La vida rural, importancia de las tradiciones, la naturaleza y la familia

Vie, 26/09/2025 - 18:03
Autor:

Claribel Jiménez Peralta Docente de la Facultad de Derecho y Ciencias Políticas CRU-Coclé

 

Se piensa a menudo, si estaremos tomando las medidas necesarias para considerar lo bueno de las tradiciones sin perder de vista las innovaciones que nos trae la tecnología. Es importante destacar aquellas enseñanzas que nos legó la abuela, sobre la Semana Mayor, el respeto para con todos, las ideas sobre la intervención de los de menos edad en conversaciones de los que contaban con más años de vida y el cariño por lo realizado en casa.

¿Será que se ha ido perdiendo ese gran aporte a la humanidad? No se puede perder de vista que es importante adaptarnos a los cambios, pero teniendo la sabiduría de conservar lo nuestro, lo que nos hace auténticos y poder transmitirlo con orgullo y certeza de su significado, para que las transformaciones necesarias en el devenir no sepulten esas vivencias.

Escudriñando el mensaje contenido en el documento del Doctor Francisco Beens denominado “El Educador y los Desafíos de la Postmodernidad”, análisis realizado con sumo interés en el fluir ético de nuestra convivencia en el mundo de la educación, se logra desentrañar el mensaje de la importancia de la vida rural con la certeza de que la Naturaleza y sus aportes se deben valorar y utilizar de manera adecuada, con la responsabilidad necesaria para vivir feliz, tal vez con menos, pero de manera más tranquila.
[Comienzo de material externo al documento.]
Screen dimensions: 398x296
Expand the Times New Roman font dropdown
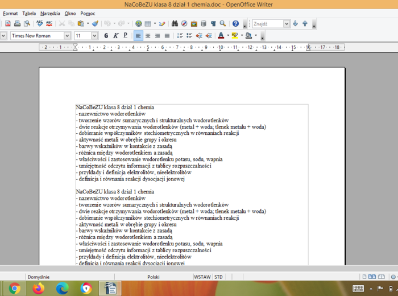(67, 36)
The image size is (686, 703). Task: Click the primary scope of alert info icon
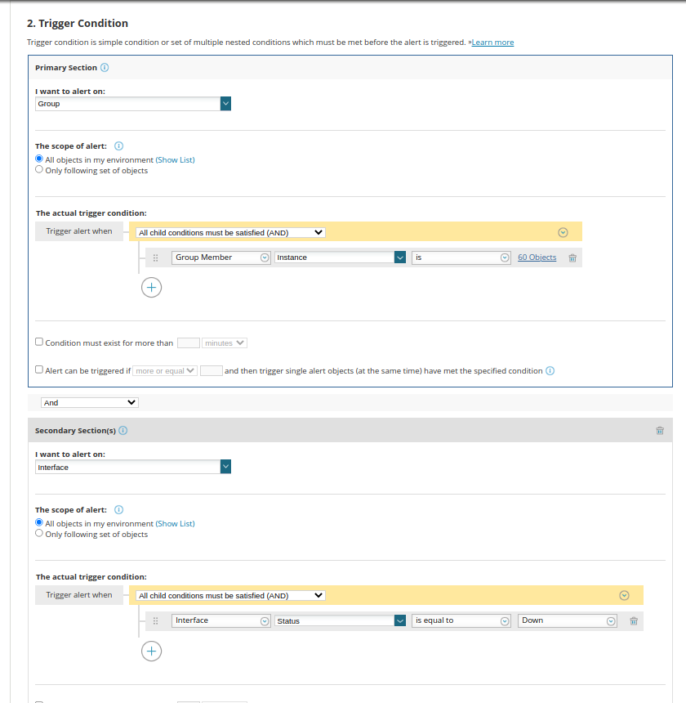tap(118, 146)
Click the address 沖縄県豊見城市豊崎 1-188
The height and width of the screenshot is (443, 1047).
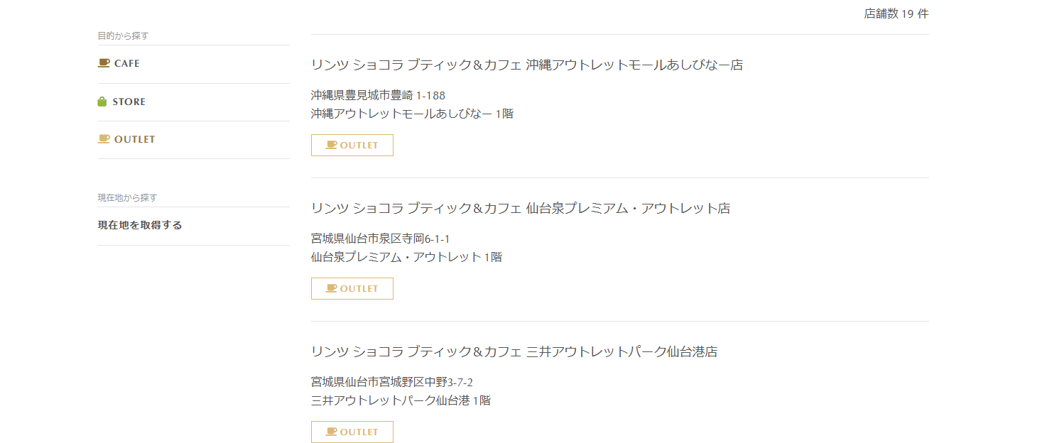click(x=378, y=95)
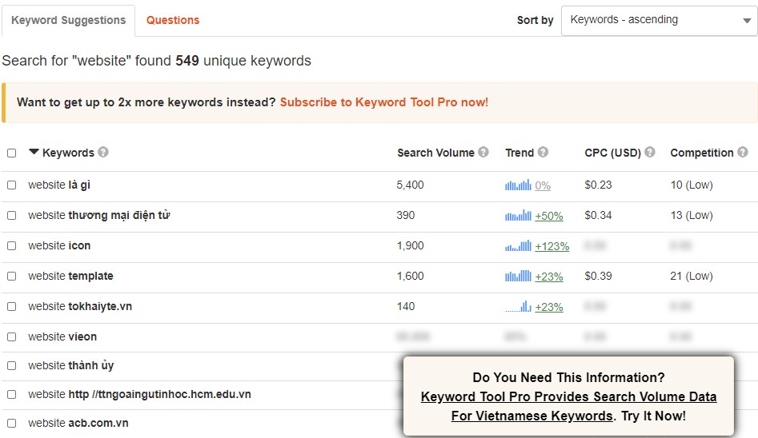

Esto lo añora un gran número de personas. Tal vez se reconoce que el ambiente rural conlleva muchas limitaciones y los horizontes son más limitados, pero conscientes de que a pesar de que se dan contradicciones, la familia siempre ha sido pilar fundamental en su rol y en las nuevas formas de vida hay nostalgia por la tradición.

No hay duda de que la turbulenta y agitada vida que caracteriza a la sociedad actual exige detenerse a repensar lo que el Dr. Beens define como conducta objetiva y subjetiva, que abarca tanto lo que producimos como lo que se piensa; cómo se actúa y lo que se vive, con la intención sincera de conservar viva la esencia de nuestra identidad.

Lo anterior conlleva a concluir que, en la sociedad actual caracterizada por una gran flexibilidad cultural, se puede de alguna manera seguir trabajando para conservar lo bueno, aceptar las transformaciones del mundo cambiante, pero tomando las medidas pertinentes para que la idea de ser modernos no desdeñe la tradición.

Las nuevas formas de vida no pueden hacer perder la educación desde dentro de la familia, pues esta sigue y seguirá siendo importante y aunque el horizonte sigue estando lleno de retos y desafíos, el aporte de la vida rural en cuanto al valor de la tradición, el respeto por la naturaleza y la importancia del rol de la familia al fortalecimiento de la sociedad actual es invaluable.